また、派遣社員が有給休暇を取得する際も、派遣元企業へその旨を報告・相談する必要があります。
派遣先企業の労務管理内容
派遣先企業の労務管理内容は主に以下となります。
- 就業時間(休憩・遅刻・早退)
- 時間外労働
- 休日出勤
就業時間や休憩時間、遅刻や早退などは派遣先企業が管理するため、派遣社員が遅刻や早退をした際の連絡は派遣先企業が受けます。
就業時間の変更など、契約内容そのものに変更が生じる場合は派遣元企業へ報告しなければいけません。
給与計算もあくまで労働時間を報告するだけで、基本的に派遣元企業が行います。
時間外労働や休日出勤も派遣先企業が管理しますが、派遣社員と派遣元企業の双方で協定を交わし、就業条件明示書にもこれらの労働について記載する必要があります。
派遣先企業が労務管理を行う際の注意点
派遣社員の契約変更は慎重に行う
派遣社員を休日出勤や時間外労働させる場合は、派遣元企業と派遣社員とで36協定を締結する必要があります。
契約にない業務をさせると、規定に反しトラブルにつながるため、些細なことでも契約内容に変更が生じる場合は三者間で協議し合意するようにしましょう。
万が一トラブルになってしまった場合は、労働局やハローワーク、労働基準監督署などに相談しましょう。
※36協定とは
「時間外・休日労働に関する協定届」とも呼ばれ、 労働基準法第36条により、会社は法定労働時間(1日8時間、週40時間)を超える時間外労働及び休日勤務などを命じる場合、労組などと書面による協定を結び労働基準監督署に届け出ることが義務付けられていること。
「派遣労働契約」に関する制度を理解する
派遣社員の労務管理は、さまざまな事項が法律で定められています。
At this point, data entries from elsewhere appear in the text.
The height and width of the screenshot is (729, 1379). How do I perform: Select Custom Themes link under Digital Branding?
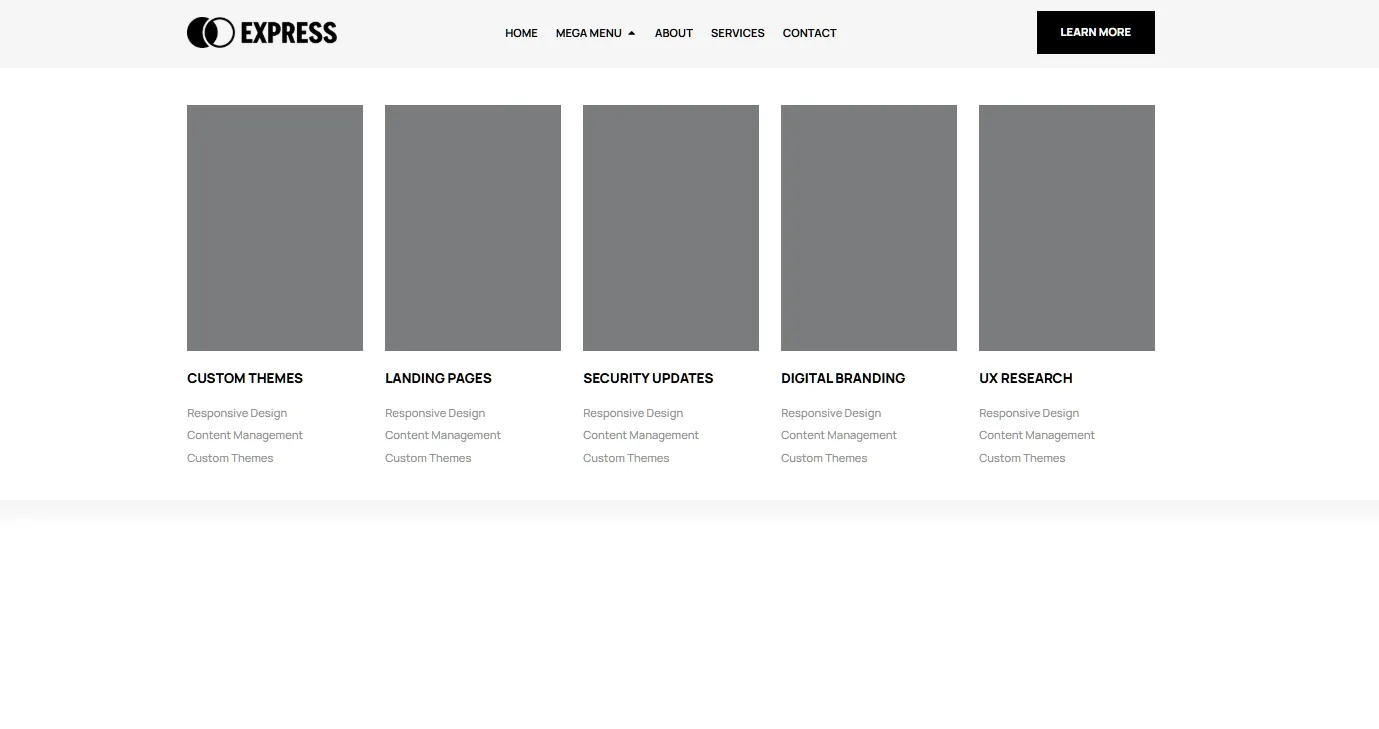824,458
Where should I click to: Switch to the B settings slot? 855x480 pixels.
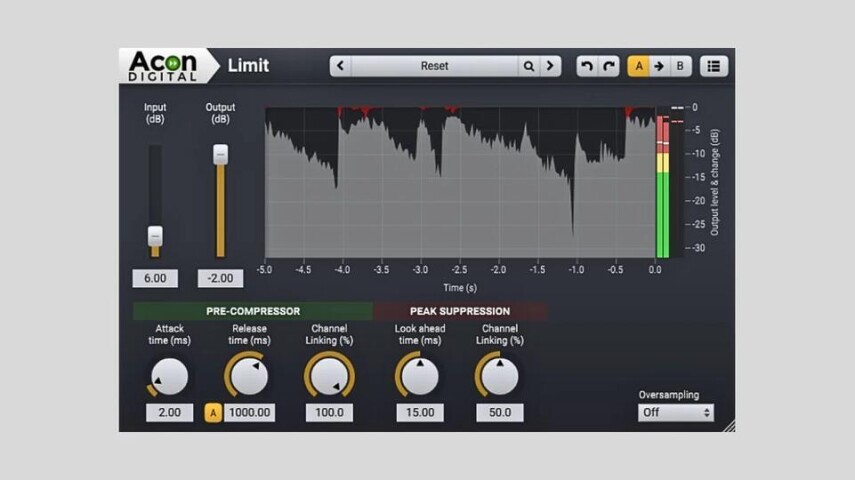pos(680,67)
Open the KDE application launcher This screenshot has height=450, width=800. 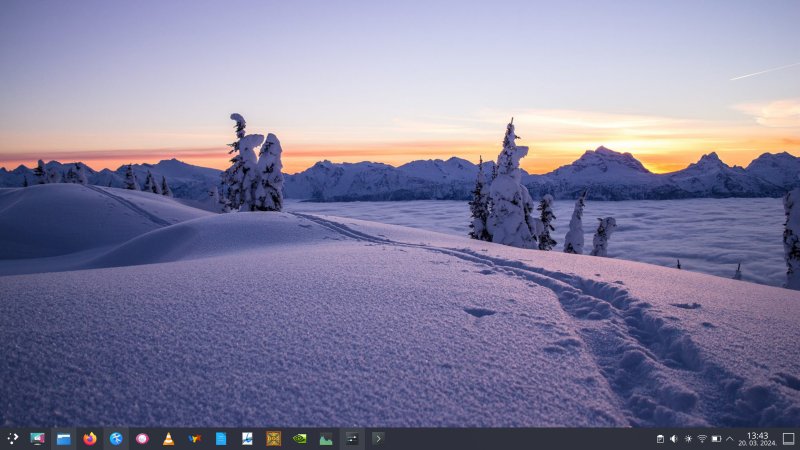[x=12, y=438]
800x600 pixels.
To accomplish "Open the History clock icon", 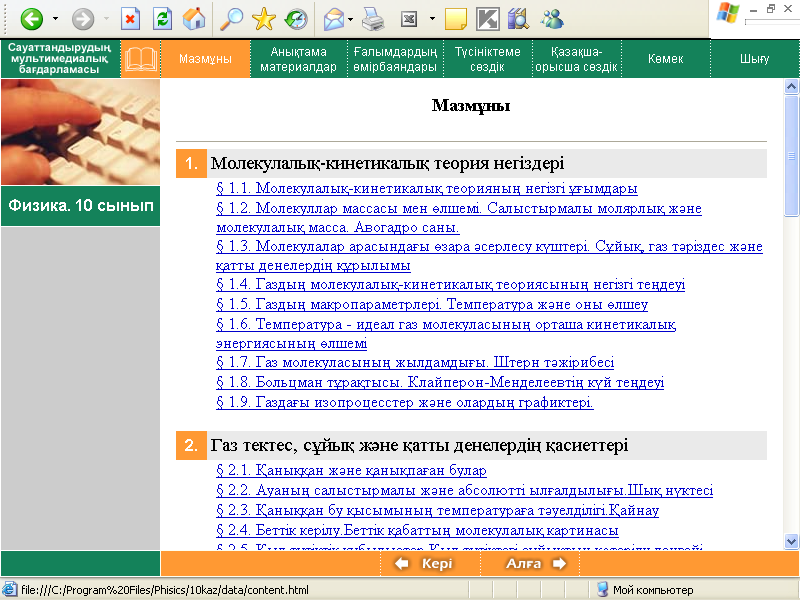I will 295,18.
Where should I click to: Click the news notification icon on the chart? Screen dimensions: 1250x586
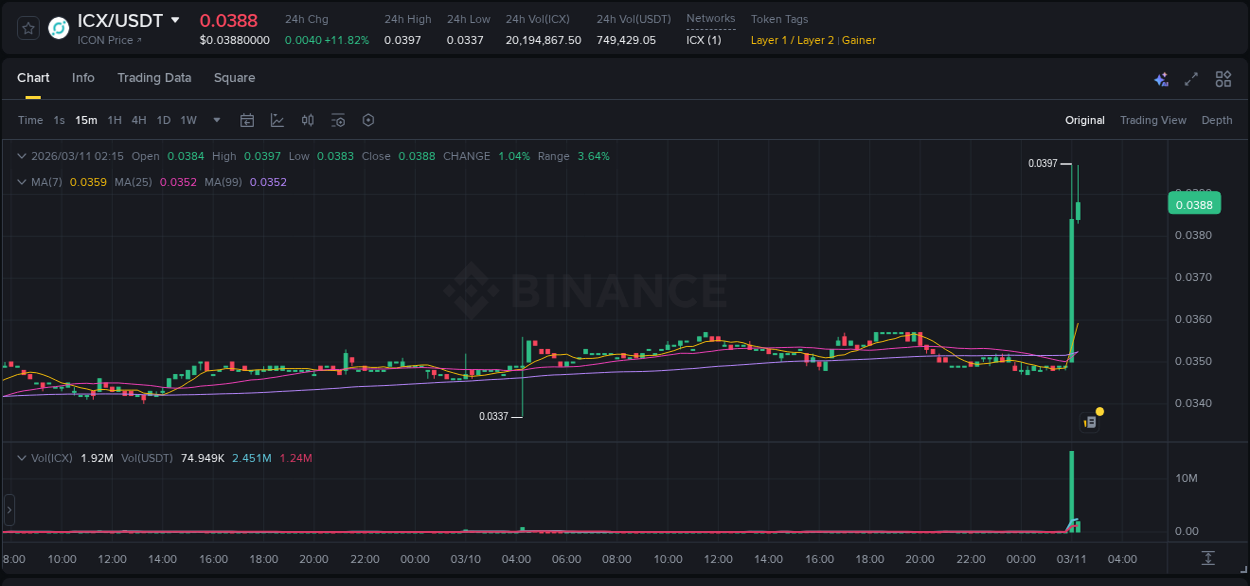(1091, 420)
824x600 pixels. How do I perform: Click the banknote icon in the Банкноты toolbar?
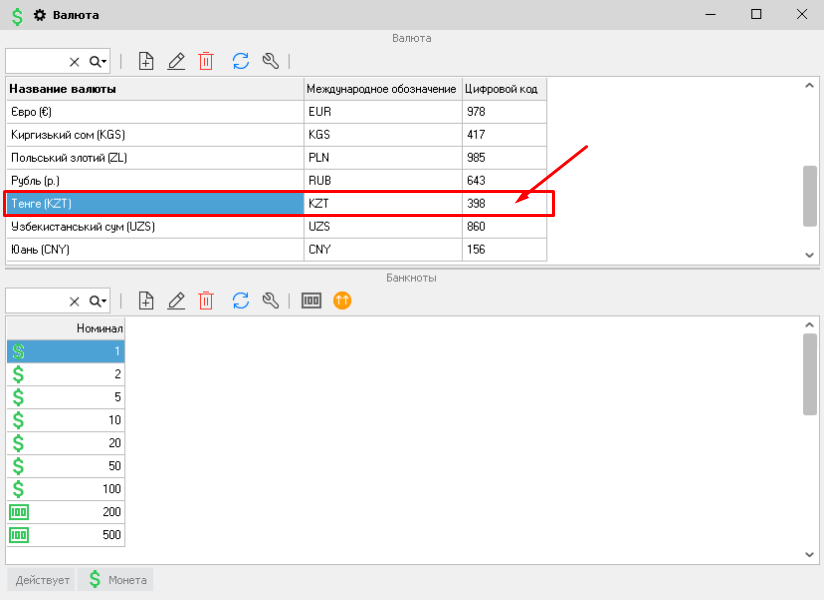312,300
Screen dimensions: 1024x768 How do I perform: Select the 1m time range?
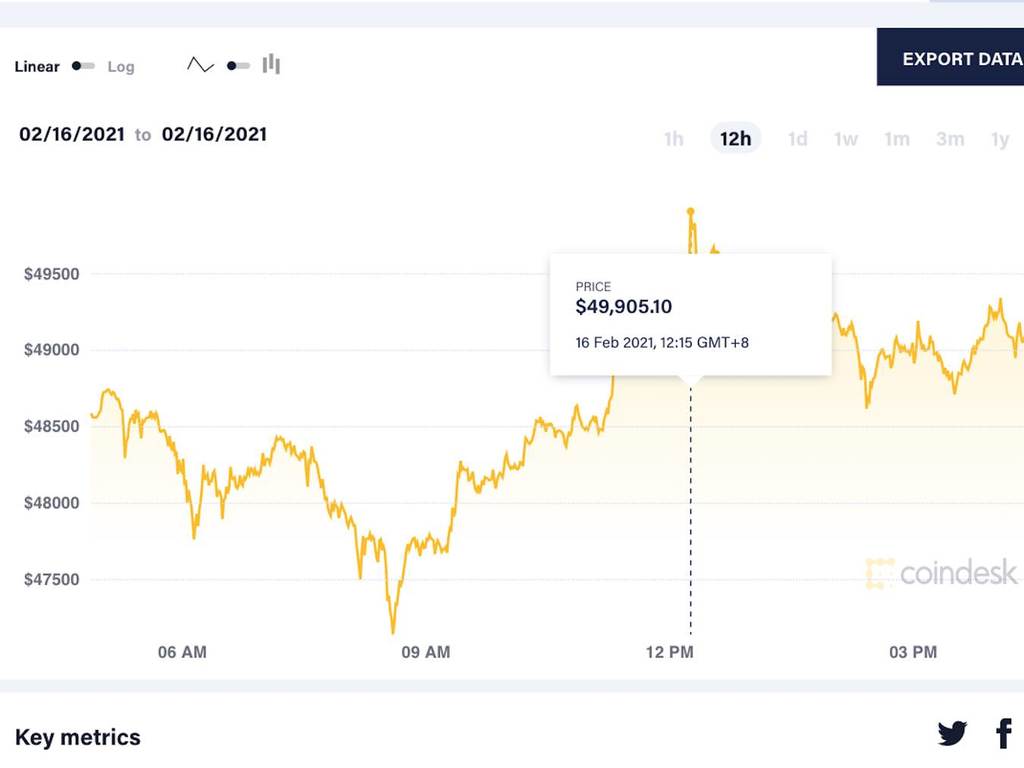(x=896, y=139)
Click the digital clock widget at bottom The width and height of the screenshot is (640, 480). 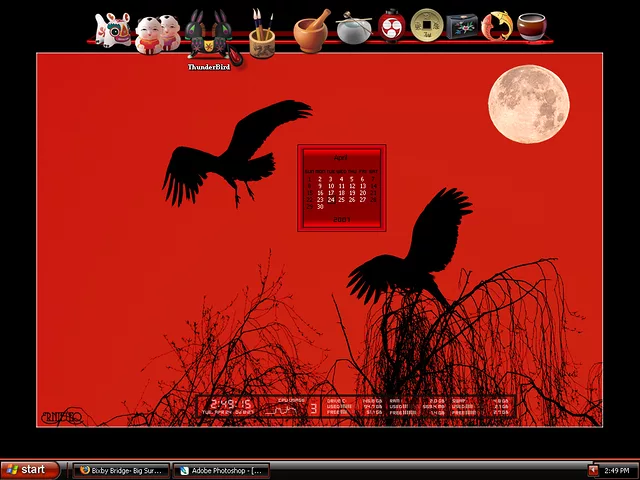pos(229,405)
そのため、厚生労働省のホームページを参照し、法律を遵守するよう心がけましょう。
参考:
派遣先が講ずべき措置に関する指針|厚生労働省
派遣先の皆様へ|厚生労働省・都道府県労働局・ハローワーク
締結・受け入れ・終了時の主な制度は以下となります。
[締結]
派遣社員の指名や事前面接の禁止
[受け入れ]
派遣社員100名につき1人の派遣先責任者の選定(人事・労務に関する知識をもつ人物)
派遣社員ごとに、氏名・派遣元企業名・派遣就業日などの情報を記載する派遣先管理台帳の作成
派遣社員の受け入れ時、テキストなどを活用し、関係者へ派遣労働に関する法令の周知徹底
[終了]
3年間の派遣期間満了後、派遣社員を継続して使う場合、該当社員への雇用契約申し込みの義務化
離職して一年以内の派遣スタッフの再雇用は禁止
まとめ
派遣社員の労務管理においては、派遣先企業と派遣元企業にそれぞれ責務があり、正しい知識をもっておく必要があります。
労働時間は派遣先企業が管理し、賃金や有給休暇などは派遣元企業が管理しますが、あくまで雇用契約は派遣元企業と派遣社員とで結んでいるため、契約内容を変更する際は必ず三者で協議を行い、トラブルが起きないようにしましょう。